Problem: Where the records hold the string "agent", show the whole line it sits on.

Data to use:
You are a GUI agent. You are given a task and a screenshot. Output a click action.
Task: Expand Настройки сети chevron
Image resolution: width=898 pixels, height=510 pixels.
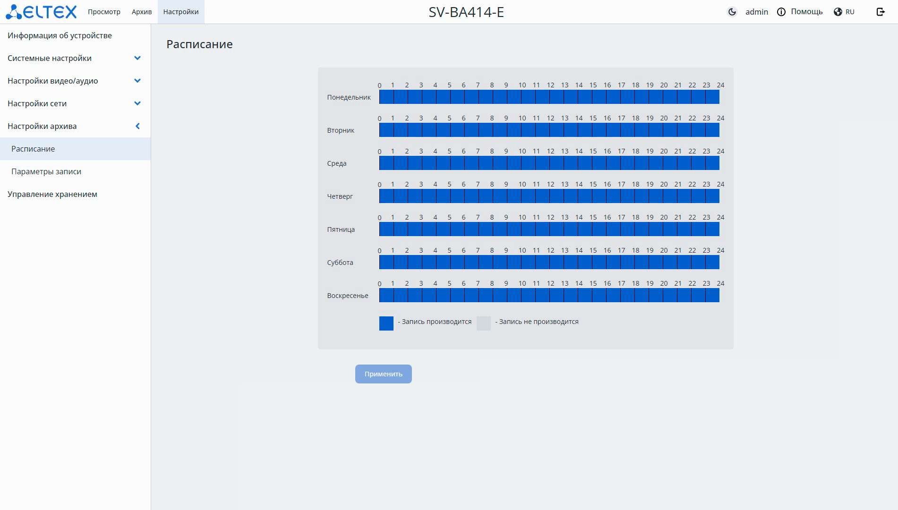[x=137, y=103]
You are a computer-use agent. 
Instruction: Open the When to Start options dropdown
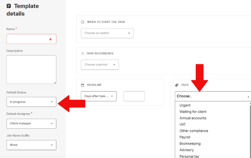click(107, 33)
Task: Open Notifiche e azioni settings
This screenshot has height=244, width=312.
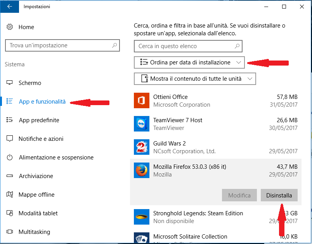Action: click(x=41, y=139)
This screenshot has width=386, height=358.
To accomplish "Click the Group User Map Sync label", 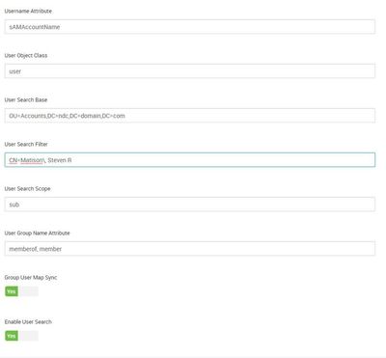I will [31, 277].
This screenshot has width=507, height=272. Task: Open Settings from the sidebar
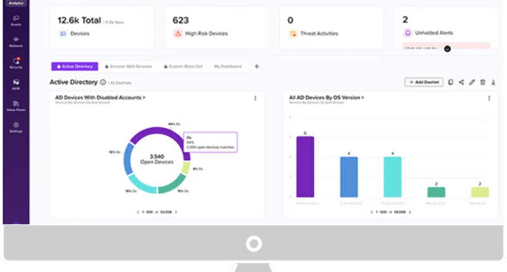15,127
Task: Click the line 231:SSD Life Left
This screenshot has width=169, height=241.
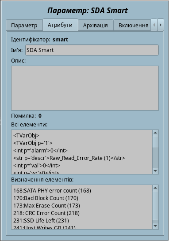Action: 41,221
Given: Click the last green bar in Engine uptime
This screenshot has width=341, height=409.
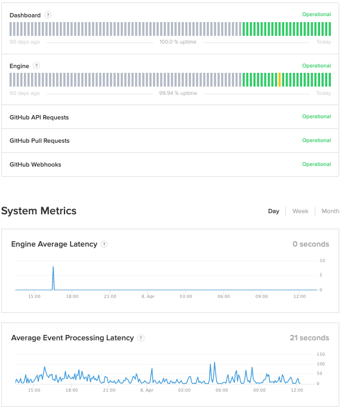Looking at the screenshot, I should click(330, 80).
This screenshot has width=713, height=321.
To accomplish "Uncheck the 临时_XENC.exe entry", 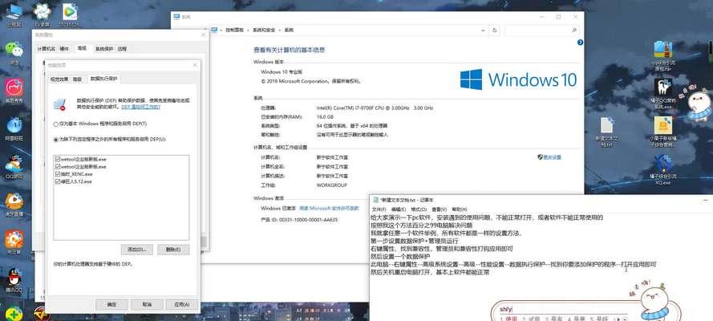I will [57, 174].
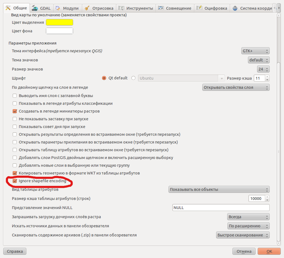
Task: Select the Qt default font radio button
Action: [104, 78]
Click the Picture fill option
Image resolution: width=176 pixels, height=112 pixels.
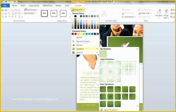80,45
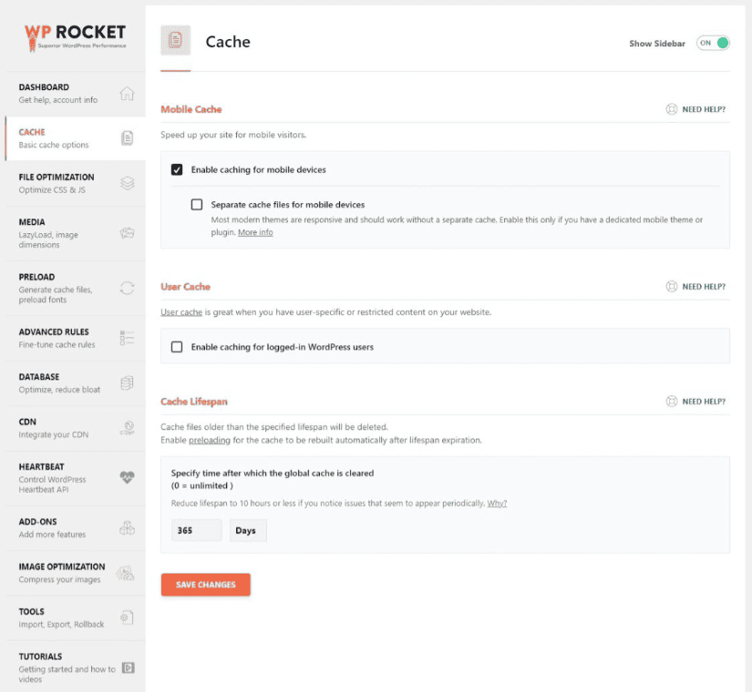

Answer space:
You are a GUI agent. You are given a task and a screenshot. Output a click action.
You are a computer-use agent. 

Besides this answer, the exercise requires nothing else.